Communications together with computing was part of the technological revolution of the late 20th century.
The number of mobile phones in the world is more than 1.5 billion (2005) and growing. It is becoming possible to use them on planes, on trains, in subways. Many cities (such as Philadelphia and San Francisco) are going forward with plans for seamless wireless coverage (and WiMax is making it even simpler/cheaper). Telecoms are doing trial runs of fiber to the home, promising gigabit broadband speeds.
The takeup of IPv6 will make it possible to greatly increase the number of addressable objects (not just PCs, but ever smaller objects, all wirelessly connected).
It all adds up to a future flooded with great, big wired and wireless pipelines of data coming at you from all directions in all locations at all times, a wonderland of entertainment and communications possibilities.
Universal digital ubiquity Edit
All communications (and that means all) are gradually migrating to digital, usually IP-based, protocols. For example, it is already possible to distribute feature films in high-definition digital video to theatres using Internet (including wireless connections).  Digital transmission protocols and digital formats mean that, in principle, all content can be accessed via any digital device (barring any DRM complications). Eventually, in a not so distant future (around 2015-2020), it will be possible for anyone to instantly access any piece of information from anywhere. The "rights" issues will be resolved one way (micropayments) or another (freedom of information).
The information and other content will become much more interactive (currently the field is called Web 2.0, etc.), with the user gaining the capabilities for:
- easy categorization and filtering (today: RSS, tags, Semantic web)
- editing and collaborative editing (today: wiki)
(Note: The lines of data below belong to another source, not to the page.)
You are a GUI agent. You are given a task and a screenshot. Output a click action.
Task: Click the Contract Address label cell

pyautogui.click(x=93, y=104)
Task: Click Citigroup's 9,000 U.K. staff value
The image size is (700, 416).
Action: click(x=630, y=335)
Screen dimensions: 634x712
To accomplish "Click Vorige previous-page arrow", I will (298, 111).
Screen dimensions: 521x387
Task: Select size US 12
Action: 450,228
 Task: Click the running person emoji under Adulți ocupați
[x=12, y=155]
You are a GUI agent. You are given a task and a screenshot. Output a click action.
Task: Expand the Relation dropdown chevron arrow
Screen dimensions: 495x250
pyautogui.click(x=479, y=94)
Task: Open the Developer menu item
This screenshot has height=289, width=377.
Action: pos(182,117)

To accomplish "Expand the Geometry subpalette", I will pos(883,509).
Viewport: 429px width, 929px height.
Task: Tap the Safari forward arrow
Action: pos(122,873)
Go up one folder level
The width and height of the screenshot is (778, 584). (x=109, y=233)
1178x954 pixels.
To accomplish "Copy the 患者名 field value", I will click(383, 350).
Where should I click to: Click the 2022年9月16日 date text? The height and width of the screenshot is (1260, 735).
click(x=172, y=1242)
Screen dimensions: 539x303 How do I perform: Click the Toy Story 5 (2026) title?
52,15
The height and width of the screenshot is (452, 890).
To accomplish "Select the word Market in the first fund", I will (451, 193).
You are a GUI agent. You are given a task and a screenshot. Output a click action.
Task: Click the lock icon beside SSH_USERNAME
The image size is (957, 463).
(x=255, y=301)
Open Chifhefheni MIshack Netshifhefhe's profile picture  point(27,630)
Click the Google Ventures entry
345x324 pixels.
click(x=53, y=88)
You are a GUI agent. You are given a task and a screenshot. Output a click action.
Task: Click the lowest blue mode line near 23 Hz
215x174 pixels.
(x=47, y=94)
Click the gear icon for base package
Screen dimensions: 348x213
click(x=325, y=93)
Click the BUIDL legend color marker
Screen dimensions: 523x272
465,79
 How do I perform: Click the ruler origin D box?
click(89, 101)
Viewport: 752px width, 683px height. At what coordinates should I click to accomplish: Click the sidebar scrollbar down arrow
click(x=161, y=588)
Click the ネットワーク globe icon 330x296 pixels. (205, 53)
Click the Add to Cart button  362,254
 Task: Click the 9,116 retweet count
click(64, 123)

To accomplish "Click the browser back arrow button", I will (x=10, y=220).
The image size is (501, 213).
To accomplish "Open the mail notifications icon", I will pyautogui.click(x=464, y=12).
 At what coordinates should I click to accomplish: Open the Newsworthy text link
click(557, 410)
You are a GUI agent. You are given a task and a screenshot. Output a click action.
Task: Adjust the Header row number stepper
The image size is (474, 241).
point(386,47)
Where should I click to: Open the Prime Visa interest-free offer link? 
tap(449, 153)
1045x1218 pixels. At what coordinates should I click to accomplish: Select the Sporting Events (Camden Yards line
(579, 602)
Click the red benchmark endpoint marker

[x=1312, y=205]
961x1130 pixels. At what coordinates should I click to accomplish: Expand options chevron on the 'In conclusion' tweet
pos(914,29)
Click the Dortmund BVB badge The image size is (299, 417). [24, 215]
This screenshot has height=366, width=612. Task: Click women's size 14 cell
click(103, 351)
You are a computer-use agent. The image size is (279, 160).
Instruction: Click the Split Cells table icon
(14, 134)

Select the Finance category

- automated processing and contextual actions (XML formats, Liquid Information project)
Future developments Edit
- Global broadband fibre based network
- Audio transmission at 2.4kb/s, quality = analogue telephony
- Multiple channels of >100Gbit/s/ on single fibre
- Tb/s on optical fibres over long distance
- Light detection sensitivity exceeding shot noise limit
- Network will still be a significant bottleneck for some services
- New mechanisms for communication discovered
- Laser interferometer detection of gravitational waves
by Brian Wang:
- 2007-2011 - Free voice communication dominant
- 2009-2012 - Wireless superbroadband (50-1000Mbps)
- 2010-2015 - Fiber to the home (100Mbps-1000Mbps)
- 2013-2020 - Nextgen communication (1000Mbps-10000Mbps)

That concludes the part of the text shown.